I don’t have much more to say, but it is reprinted here:
I have been using Amazon since before I became a librarian to inform me about books. I think it mostly does a good job. It is pretty easy to tell if someone’s personal friends or enemies have written a review.
They also reprint the professional reviews if they are available, so why go to some other source to read them? I only use the “professional” literature if there is no information on Amazon.
That said, I take them with a grain of salt. I read the negative and the positive reviews. Sometimes they are irrelevant and it is clear from the review. (Example – I hate this publisher/seller so I am rating the book down but liked it anyway)
I think that public reviews tell me what the “people” like. Professional reviews are good, but lots of really great literature is unpopular reading.
One thing is that these are Reviewers and not Critics. Professional librarians are Critics, but the masses are Reviewers. In one of his books, Spider Robinson quoted this (from someone else) difference: “Critics tell me whether a book is “Art”, but Reviewers tell me whether it’s damn good to read.” This is the power and beauty of Amazon.

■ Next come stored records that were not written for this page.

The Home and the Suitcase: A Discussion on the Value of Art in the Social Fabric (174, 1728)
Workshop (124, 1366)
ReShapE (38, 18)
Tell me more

It’s clear from social media that people trust friends and family more than anonymous professional critics, and Amazon is a sterling early example of this.
Also, why are publishers and bloggers doing all the prominent work on reviewing books and getting adults & young adults to read more? I follow several small scifi/fantasy publishers’ blogs and the io9.com scifi blog. Io9 does book reviews all the time and they are running monthly book clubs. They are part of Gawker media and get millions of page hits. Let me repeat: they are running monthly book clubs and review books all the time. And people are reading them every week.
On Booklist: who besides a librarian has even heard of it? The average non-librarian probably doesn’t even realize the local library can provide them with recommendations.
The OPAC – lots of people have been writing about how “bad” they are. Lots of people are scared of RDA and FRBR. But if I were your average citizen and compared my library’s OPAC book info to Amazon ->no comparison. I would walk out of the library and not come back.